Items from a data source:
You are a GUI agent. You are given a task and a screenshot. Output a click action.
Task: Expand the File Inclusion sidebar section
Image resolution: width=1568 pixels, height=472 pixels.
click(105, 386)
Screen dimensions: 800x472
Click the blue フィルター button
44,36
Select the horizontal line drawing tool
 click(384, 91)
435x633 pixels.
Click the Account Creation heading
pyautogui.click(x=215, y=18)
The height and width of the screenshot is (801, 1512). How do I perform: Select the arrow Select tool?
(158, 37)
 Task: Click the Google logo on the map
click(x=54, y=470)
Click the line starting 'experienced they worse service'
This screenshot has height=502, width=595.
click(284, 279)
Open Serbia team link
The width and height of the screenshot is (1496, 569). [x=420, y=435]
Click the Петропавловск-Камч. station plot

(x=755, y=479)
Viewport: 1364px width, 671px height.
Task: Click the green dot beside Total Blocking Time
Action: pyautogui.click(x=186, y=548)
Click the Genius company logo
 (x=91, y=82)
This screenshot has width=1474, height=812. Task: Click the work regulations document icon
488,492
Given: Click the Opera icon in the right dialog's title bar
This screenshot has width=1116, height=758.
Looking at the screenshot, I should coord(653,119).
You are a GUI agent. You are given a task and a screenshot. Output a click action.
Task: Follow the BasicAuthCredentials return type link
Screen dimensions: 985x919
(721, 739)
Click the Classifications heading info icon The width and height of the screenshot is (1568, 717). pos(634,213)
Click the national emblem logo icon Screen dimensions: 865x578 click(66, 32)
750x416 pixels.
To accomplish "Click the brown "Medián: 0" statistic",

▶ _TASK ITEM_: Repeat the entries. Keep each one exactly as written.

▶ _SOLUTION TO THE PROBLEM_:
You are a GUI agent. You are given a task and a screenshot. Output a click action.
Task: Expand the File Inclusion sidebar section
Image resolution: width=1568 pixels, height=472 pixels.
click(105, 386)
Screen dimensions: 800x472
Click the blue フィルター button
44,36
Select the horizontal line drawing tool
 click(384, 91)
435x633 pixels.
Click the Account Creation heading
pyautogui.click(x=215, y=18)
The height and width of the screenshot is (801, 1512). How do I perform: Select the arrow Select tool?
(158, 37)
 Task: Click the Google logo on the map
click(x=54, y=470)
Click the line starting 'experienced they worse service'
This screenshot has height=502, width=595.
click(284, 279)
Open Serbia team link
The width and height of the screenshot is (1496, 569). [x=420, y=435]
Click the Петропавловск-Камч. station plot

(x=755, y=479)
Viewport: 1364px width, 671px height.
Task: Click the green dot beside Total Blocking Time
Action: pyautogui.click(x=186, y=548)
Click the Genius company logo
 (x=91, y=82)
This screenshot has width=1474, height=812. Task: Click the work regulations document icon
488,492
Given: Click the Opera icon in the right dialog's title bar
This screenshot has width=1116, height=758.
Looking at the screenshot, I should coord(653,119).
You are a GUI agent. You are given a task and a screenshot. Output a click action.
Task: Follow the BasicAuthCredentials return type link
Screen dimensions: 985x919
(721, 739)
Click the Classifications heading info icon The width and height of the screenshot is (1568, 717). pos(634,213)
Click the national emblem logo icon Screen dimensions: 865x578 click(66, 32)
750x416 pixels.
To accomplish "Click the brown "Medián: 0" statistic",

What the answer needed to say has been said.